The Stuck Claims panel (3) in the sidebar shows:
- Total count of stuck claims
- Recent claims — Up to 5 claims with ID, age, and orphaned status
- Age color coding — Yellow (< 2h), orange (2–24h), red (> 24h)
If no stuck claims exist, the panel shows a green "All claims are processing normally" status. The panel auto-refreshes every 5 minutes.
Clearing Stuck Claims
Click Clear All to remove all stuck claims. This:
- Releases the claim lock on affected actions
- Marks the associated actions as failed
- Allows Action Scheduler to retry or skip them
A confirmation dialog shows the number of claims to clear before executing.
Scheduled Stuck Claims Cleanup (4)
The Scheduled Cleanup panel (4) automates stuck claim cleanup on a recurring schedule, similar to Scheduled Job Deletion but for claims.
Creating a Schedule
- Click Add Schedule
- Select an age threshold: all claims, or only those older than 1h, 2h, 6h, or 24h
- Choose an interval: every 24 hours, 7 days, 14 days, or 30 days
- Optionally set a deletion limit per run
Managing Schedules
Each schedule displays:
- Age threshold and interval
- Limit — Claims to clear per run, or "All"
- Next — Countdown to next execution
- Last run — Timestamp of last execution
- Last cleaned — Number of claims cleared in the last run
You can pause/resume, delete, or run immediately any schedule.
FAQ
What size is normal for the actions table?
Size alone is not a reliable indicator — what matters is activity level. A large table on a low-traffic site is less of a concern than a rapidly growing one on a busy store. High-volume WooCommerce sites can reach several GB without issue as long as cleanup is running. Minuttes already reduces unnecessary activity through its critical logger, which limits how often hooks are recorded. If growth is continuous and unbounded, set up automated cleanup of completed and failed actions.
How do stuck claims happen?
A PHP process crash, server timeout, or memory limit hit during action execution. The claim lock is never released, and Action Scheduler won't pick up those actions again until the claim is cleared or expires (default: 5 minutes).

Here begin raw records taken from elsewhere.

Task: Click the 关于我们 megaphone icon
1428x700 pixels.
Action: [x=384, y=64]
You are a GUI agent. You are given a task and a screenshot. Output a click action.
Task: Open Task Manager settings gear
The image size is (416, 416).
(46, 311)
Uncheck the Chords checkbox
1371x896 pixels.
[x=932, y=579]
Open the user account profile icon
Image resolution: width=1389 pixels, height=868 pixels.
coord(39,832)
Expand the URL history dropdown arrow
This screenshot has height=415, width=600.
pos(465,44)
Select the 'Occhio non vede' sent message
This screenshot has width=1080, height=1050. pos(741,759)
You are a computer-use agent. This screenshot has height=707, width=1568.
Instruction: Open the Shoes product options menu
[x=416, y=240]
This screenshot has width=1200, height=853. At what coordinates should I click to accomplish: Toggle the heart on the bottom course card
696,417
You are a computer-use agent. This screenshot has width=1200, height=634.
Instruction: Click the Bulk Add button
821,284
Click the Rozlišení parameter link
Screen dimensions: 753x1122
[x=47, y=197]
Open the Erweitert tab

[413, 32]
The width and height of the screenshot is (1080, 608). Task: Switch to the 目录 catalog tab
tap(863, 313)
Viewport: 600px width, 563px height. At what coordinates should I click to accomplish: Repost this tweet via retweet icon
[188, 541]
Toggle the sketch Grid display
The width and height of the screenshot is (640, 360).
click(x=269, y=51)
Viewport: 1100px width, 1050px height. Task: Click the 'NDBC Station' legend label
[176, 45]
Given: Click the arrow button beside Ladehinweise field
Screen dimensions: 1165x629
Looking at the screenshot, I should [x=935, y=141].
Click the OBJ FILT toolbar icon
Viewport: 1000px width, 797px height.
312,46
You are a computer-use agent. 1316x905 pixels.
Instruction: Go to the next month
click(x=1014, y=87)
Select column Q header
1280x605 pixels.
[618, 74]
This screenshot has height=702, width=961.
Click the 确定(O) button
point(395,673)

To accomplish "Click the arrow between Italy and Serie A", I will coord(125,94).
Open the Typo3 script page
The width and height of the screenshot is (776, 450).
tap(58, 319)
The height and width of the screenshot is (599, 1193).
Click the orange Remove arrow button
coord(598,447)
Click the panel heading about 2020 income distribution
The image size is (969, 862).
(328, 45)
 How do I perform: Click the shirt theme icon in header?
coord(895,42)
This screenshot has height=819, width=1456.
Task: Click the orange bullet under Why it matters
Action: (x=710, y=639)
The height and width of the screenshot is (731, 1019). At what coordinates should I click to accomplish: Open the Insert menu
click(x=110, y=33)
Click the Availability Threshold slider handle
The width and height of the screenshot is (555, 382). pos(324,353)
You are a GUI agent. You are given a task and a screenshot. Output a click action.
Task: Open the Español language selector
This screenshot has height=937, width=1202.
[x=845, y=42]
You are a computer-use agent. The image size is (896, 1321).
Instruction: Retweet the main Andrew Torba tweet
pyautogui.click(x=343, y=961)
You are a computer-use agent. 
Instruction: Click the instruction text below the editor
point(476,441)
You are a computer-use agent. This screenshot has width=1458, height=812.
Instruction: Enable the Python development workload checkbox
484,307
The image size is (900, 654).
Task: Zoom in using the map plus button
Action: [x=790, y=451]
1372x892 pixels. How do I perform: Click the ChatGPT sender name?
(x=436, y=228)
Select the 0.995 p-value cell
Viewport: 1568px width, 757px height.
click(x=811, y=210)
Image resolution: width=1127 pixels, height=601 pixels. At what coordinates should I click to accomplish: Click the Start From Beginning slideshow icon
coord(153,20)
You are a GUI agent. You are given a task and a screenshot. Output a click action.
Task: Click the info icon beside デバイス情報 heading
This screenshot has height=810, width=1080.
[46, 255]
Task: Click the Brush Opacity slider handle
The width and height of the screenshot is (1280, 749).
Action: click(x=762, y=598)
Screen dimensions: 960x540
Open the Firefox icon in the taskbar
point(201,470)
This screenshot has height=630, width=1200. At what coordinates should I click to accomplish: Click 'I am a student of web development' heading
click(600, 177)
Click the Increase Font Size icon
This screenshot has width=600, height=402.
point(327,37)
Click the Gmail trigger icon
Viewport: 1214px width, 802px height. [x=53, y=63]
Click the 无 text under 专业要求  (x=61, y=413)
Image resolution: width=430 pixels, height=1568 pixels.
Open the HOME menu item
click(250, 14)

Should I worry about a few stuck claims?
Occasional stuck claims that clear on their own are normal. Persistent or growing stuck claims indicate a recurring processing issue — check server error logs and PHP memory limits.
Which hooks generate the most load?
Use the Job Statistics tab with a 7-day or 30-day range. The hook groups at the top show which plugins are scheduling the most background work. Common heavy users: WooCommerce subscription renewals, AutomateWoo workflows, and analytics plugins.